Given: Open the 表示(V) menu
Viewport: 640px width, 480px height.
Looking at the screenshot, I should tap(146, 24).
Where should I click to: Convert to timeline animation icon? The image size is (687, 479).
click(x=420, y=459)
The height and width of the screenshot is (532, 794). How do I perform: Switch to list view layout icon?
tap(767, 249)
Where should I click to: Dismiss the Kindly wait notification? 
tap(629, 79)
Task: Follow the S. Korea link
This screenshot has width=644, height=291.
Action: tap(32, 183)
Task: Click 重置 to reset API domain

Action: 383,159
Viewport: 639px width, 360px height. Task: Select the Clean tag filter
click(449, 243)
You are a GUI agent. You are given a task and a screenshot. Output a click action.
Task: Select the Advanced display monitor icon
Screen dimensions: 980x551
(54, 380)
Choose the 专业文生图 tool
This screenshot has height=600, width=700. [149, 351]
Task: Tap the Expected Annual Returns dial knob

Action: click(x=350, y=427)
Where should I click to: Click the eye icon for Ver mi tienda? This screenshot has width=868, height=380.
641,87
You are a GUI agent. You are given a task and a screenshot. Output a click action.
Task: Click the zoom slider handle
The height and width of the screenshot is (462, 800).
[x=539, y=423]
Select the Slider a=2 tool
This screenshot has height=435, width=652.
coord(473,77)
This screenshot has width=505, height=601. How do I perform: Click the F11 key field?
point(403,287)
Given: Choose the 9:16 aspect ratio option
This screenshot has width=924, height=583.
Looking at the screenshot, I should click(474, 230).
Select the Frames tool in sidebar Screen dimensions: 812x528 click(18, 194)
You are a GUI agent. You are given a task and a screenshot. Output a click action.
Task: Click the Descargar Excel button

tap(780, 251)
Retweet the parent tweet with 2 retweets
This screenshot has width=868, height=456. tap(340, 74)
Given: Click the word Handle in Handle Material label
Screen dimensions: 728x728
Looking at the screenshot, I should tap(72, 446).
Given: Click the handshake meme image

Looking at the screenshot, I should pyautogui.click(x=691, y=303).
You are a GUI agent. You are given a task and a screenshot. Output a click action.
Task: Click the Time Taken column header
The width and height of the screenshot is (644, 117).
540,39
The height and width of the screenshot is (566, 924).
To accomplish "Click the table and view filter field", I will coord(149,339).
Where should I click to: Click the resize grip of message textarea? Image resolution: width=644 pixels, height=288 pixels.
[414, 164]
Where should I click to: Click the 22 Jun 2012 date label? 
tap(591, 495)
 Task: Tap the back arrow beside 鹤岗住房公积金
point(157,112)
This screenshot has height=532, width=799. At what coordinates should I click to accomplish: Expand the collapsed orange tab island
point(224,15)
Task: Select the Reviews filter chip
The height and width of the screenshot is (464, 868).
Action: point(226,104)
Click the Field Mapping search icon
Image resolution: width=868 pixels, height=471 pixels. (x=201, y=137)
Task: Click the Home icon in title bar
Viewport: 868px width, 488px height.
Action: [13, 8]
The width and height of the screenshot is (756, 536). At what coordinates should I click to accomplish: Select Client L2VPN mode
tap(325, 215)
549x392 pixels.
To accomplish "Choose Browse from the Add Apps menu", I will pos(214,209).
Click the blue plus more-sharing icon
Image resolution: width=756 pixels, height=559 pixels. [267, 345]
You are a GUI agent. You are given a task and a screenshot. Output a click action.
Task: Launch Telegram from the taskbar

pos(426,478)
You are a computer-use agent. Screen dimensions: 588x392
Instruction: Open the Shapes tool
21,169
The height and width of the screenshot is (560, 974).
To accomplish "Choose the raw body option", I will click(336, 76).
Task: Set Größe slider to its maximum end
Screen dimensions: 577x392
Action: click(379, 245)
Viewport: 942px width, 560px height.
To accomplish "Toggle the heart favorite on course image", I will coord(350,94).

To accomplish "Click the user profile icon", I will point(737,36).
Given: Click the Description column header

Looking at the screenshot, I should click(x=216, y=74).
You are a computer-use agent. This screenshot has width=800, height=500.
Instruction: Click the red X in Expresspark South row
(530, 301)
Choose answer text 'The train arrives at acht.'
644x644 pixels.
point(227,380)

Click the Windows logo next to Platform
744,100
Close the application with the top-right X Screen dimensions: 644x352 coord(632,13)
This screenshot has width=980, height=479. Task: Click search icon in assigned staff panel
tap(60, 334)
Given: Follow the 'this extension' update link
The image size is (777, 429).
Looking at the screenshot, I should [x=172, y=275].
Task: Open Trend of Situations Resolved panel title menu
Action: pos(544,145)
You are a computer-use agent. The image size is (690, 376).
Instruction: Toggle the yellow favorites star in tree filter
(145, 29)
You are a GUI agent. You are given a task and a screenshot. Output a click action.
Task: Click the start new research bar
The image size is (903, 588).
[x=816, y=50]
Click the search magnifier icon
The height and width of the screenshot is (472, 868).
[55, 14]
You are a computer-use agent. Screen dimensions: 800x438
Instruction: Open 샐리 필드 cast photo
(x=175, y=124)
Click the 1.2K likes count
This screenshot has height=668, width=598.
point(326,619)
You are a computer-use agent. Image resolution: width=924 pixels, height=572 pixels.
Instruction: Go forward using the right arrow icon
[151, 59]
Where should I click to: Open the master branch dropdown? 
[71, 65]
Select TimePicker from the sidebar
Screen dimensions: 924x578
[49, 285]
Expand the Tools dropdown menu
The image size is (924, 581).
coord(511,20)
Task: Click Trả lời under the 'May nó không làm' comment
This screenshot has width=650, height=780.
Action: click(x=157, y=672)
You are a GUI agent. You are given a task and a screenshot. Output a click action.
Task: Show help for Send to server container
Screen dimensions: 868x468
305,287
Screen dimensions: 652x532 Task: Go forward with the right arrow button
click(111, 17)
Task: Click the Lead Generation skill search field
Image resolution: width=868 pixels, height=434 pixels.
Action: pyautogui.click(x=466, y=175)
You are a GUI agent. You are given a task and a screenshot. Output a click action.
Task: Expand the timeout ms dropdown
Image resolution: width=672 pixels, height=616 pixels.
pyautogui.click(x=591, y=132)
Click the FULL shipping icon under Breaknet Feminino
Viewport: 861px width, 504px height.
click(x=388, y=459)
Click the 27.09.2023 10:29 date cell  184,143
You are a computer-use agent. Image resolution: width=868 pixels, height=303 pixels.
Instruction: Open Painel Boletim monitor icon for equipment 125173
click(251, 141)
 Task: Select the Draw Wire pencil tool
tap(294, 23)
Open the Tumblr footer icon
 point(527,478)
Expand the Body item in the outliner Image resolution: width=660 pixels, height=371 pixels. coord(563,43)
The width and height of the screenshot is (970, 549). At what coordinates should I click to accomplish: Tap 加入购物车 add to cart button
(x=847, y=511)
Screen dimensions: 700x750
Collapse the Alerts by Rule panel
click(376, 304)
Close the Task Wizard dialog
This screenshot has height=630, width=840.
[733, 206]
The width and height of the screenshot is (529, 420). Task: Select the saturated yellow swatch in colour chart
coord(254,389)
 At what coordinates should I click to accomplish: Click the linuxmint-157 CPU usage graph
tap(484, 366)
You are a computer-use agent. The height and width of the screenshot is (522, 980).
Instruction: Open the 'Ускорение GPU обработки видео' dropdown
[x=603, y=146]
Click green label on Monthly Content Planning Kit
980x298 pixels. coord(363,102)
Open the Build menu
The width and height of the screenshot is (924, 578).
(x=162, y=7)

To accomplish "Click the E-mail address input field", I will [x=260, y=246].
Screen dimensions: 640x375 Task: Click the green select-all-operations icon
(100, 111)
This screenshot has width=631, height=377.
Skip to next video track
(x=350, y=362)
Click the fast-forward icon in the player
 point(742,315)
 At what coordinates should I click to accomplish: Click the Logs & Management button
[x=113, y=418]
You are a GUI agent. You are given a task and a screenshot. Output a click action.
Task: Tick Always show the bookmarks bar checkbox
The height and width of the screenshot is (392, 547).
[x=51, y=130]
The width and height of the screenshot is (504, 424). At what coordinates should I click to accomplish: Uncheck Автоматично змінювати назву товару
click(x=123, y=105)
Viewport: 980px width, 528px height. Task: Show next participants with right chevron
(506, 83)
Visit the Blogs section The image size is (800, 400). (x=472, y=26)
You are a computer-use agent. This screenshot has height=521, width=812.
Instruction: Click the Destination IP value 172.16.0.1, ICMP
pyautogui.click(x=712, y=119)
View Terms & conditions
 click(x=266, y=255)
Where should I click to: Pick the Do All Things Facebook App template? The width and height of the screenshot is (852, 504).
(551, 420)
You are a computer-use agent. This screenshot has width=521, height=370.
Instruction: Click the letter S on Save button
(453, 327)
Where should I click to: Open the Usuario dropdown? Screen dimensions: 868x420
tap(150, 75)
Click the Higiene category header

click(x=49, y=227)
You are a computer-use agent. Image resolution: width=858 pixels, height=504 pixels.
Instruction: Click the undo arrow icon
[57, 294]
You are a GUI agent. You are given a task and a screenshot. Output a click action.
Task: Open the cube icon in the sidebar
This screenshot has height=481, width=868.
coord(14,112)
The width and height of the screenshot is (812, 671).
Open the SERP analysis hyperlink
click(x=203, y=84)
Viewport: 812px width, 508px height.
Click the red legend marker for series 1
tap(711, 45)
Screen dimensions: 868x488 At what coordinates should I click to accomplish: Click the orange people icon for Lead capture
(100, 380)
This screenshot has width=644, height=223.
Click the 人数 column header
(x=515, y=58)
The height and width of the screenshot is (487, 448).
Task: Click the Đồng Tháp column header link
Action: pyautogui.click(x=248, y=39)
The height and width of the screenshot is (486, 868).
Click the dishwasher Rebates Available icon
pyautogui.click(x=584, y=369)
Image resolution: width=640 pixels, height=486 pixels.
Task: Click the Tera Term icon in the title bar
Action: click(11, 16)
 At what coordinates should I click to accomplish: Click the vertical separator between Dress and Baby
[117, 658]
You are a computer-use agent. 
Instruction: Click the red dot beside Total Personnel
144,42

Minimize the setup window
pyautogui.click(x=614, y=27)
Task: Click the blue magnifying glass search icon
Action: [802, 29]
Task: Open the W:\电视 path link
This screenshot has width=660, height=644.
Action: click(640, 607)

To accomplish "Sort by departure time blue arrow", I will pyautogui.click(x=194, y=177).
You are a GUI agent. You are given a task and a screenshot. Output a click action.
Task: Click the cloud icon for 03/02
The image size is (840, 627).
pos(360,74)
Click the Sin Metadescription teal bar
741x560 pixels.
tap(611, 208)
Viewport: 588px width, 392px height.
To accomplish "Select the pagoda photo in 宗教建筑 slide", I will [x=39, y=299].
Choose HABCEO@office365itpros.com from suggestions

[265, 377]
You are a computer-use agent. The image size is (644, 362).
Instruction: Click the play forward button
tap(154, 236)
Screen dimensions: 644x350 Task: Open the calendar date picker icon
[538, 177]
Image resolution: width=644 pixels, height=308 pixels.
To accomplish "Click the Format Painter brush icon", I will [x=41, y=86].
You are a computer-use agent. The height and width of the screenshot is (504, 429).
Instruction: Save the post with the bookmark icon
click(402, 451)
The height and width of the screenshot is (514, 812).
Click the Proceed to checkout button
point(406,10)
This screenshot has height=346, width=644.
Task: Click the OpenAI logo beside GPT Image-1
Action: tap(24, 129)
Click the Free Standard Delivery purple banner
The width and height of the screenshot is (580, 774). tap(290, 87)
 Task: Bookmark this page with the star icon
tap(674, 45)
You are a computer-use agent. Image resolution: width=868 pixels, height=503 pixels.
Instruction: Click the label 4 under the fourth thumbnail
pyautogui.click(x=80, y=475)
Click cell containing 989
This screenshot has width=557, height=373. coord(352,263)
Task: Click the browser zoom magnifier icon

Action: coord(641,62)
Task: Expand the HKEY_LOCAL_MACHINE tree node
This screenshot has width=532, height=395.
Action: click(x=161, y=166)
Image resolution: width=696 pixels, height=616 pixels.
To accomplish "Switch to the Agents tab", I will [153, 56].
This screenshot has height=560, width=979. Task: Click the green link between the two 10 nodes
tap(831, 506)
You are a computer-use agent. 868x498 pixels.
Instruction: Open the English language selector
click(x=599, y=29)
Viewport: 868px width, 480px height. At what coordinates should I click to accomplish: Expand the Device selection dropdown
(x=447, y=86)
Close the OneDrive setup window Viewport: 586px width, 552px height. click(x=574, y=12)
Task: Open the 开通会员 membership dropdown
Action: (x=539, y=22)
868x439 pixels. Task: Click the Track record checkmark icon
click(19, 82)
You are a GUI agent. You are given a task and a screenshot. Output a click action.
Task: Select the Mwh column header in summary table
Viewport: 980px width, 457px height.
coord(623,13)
________________________________________
> [The task]
Your job is to return all lines above that hold the word "will".

> [Task output]
To accomplish "Click the table and view filter field", I will coord(149,339).
To accomplish "Choose Browse from the Add Apps menu", I will pos(214,209).
To accomplish "Choose the raw body option", I will click(336, 76).
To accomplish "Toggle the heart favorite on course image", I will coord(350,94).
To accomplish "Click the user profile icon", I will point(737,36).
To accomplish "Click the E-mail address input field", I will [x=260, y=246].
To accomplish "Sort by departure time blue arrow", I will pyautogui.click(x=194, y=177).
To accomplish "Select the pagoda photo in 宗教建筑 slide", I will [x=39, y=299].
To accomplish "Click the Format Painter brush icon", I will [x=41, y=86].
To accomplish "Switch to the Agents tab", I will [153, 56].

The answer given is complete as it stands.